8

Let $x_0 \in \mathbb{R}^n$ and $A \in \mathbb{R}^{n \times n}$ be given. Define the set $S$ as $$ S \triangleq \{x \in \mathbb{R}^n: A x \leq 1\}. $$

I want to compute the projection of $x_0$ onto $S$, i.e. the closest point to $x_0$ in $S$. Is there any efficient way to do this? Of course, this can be formulated as a quadratic problem but if I want to use gradient descent to solve this I need the projections step as a subroutine. As of now I am trying to derive a closed form expression but that seems futile.

2 Answers2

10

As mentioned in other answers and comments, the problem you need to solve is an inequality constrained, strongly convex QP:

$$ \begin{aligned} \mathrm{minimize}\ &\tfrac{1}{2}\|x\|^2_2 \\ \mathrm{subject\ to}\ & Ax \leq b. \end{aligned} $$

There's little chance you can use some direct method here (this possibility is discussed here), so you should resort to iterative methods (and if you need this operation into an outer iterative routine, you will obtain a doubly-iterative algorithm).

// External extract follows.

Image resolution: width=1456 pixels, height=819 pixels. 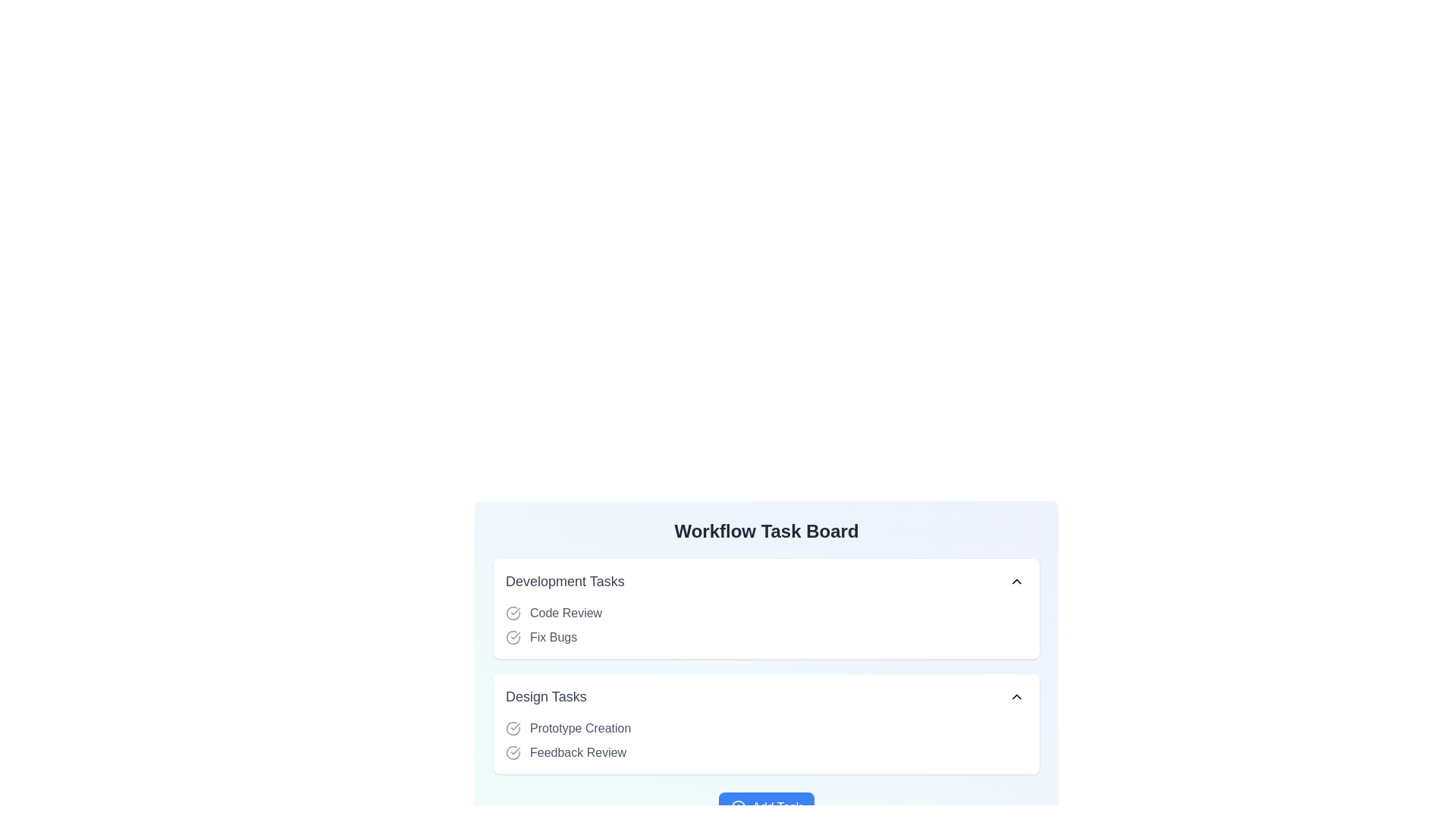 I want to click on the task item titled 'Code Review' in the 'Development Tasks' section, so click(x=767, y=613).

There are many iterative methods that you can use to solve this type of problems. Many of them will rely on a projection: note that this will be as simple as projecting onto the nonnegative orthant (which you can do in closed form) and not onto the polyhedron itself (which of course is the ultimate goal).

The fast proximal gradient method is arguably the simplest option. In this case you would apply such type of algorithms to the dual of your original problem, which reads

$$ \begin{aligned} \mathrm{minimize}\ &\tfrac{1}{2}\|A^\top y\|^2_2 + \langle b,y \rangle \\ \mathrm{subject\ to}\ & y \geq 0 \end{aligned} $$

(check that all signs in the above problem are correct). In fact, (fast) dual PGM in this case is precisely the (fast) dual projected gradient method. This is the simplest method I can see: only matrix-vector products by $A$ and $A^\top$ are to be computed, apart from trivial projections onto the nonnegative orthant and vector sums.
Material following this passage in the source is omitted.